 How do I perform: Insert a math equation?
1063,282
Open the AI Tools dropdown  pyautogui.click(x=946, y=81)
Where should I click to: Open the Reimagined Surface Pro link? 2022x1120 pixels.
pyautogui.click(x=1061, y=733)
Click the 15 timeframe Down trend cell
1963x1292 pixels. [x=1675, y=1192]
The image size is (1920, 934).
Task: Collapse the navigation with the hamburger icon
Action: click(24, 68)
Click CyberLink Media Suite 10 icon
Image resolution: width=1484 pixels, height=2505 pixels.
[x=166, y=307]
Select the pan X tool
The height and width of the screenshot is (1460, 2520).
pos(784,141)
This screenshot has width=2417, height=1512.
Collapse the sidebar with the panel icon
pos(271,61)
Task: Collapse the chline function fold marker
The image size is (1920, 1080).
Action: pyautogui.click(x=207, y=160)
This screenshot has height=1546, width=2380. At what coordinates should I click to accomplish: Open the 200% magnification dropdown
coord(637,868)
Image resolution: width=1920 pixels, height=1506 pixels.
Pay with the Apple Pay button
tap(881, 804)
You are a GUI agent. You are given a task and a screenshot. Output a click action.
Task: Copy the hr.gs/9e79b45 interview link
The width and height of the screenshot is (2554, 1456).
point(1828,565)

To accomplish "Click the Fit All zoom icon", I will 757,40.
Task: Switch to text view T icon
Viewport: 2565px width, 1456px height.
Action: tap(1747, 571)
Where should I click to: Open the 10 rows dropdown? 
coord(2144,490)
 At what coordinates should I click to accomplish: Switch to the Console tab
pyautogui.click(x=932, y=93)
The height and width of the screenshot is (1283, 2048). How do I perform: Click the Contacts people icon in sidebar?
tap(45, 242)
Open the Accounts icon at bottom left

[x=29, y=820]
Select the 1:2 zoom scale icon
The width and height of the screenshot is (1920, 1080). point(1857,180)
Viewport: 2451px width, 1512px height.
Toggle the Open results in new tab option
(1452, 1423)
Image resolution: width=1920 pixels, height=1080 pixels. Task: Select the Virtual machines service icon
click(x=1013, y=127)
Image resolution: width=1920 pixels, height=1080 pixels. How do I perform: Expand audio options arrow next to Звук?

******************************

PROMPT | Output the records in full. Keep every character as it is.

THE COMPLETED TASK |
 How do I perform: Insert a math equation?
1063,282
Open the AI Tools dropdown  pyautogui.click(x=946, y=81)
Where should I click to: Open the Reimagined Surface Pro link? 2022x1120 pixels.
pyautogui.click(x=1061, y=733)
Click the 15 timeframe Down trend cell
1963x1292 pixels. [x=1675, y=1192]
The image size is (1920, 934).
Task: Collapse the navigation with the hamburger icon
Action: click(24, 68)
Click CyberLink Media Suite 10 icon
Image resolution: width=1484 pixels, height=2505 pixels.
[x=166, y=307]
Select the pan X tool
The height and width of the screenshot is (1460, 2520).
pos(784,141)
This screenshot has width=2417, height=1512.
Collapse the sidebar with the panel icon
pos(271,61)
Task: Collapse the chline function fold marker
The image size is (1920, 1080).
Action: pyautogui.click(x=207, y=160)
This screenshot has height=1546, width=2380. At what coordinates should I click to accomplish: Open the 200% magnification dropdown
coord(637,868)
Image resolution: width=1920 pixels, height=1506 pixels.
Pay with the Apple Pay button
tap(881, 804)
You are a GUI agent. You are given a task and a screenshot. Output a click action.
Task: Copy the hr.gs/9e79b45 interview link
The width and height of the screenshot is (2554, 1456).
point(1828,565)

To accomplish "Click the Fit All zoom icon", I will 757,40.
Task: Switch to text view T icon
Viewport: 2565px width, 1456px height.
Action: tap(1747, 571)
Where should I click to: Open the 10 rows dropdown? 
coord(2144,490)
 At what coordinates should I click to accomplish: Switch to the Console tab
pyautogui.click(x=932, y=93)
The height and width of the screenshot is (1283, 2048). How do I perform: Click the Contacts people icon in sidebar?
tap(45, 242)
Open the Accounts icon at bottom left

[x=29, y=820]
Select the 1:2 zoom scale icon
The width and height of the screenshot is (1920, 1080). point(1857,180)
Viewport: 2451px width, 1512px height.
Toggle the Open results in new tab option
(1452, 1423)
Image resolution: width=1920 pixels, height=1080 pixels. Task: Select the Virtual machines service icon
click(x=1013, y=127)
Image resolution: width=1920 pixels, height=1080 pixels. How do I perform: Expand audio options arrow next to Звук?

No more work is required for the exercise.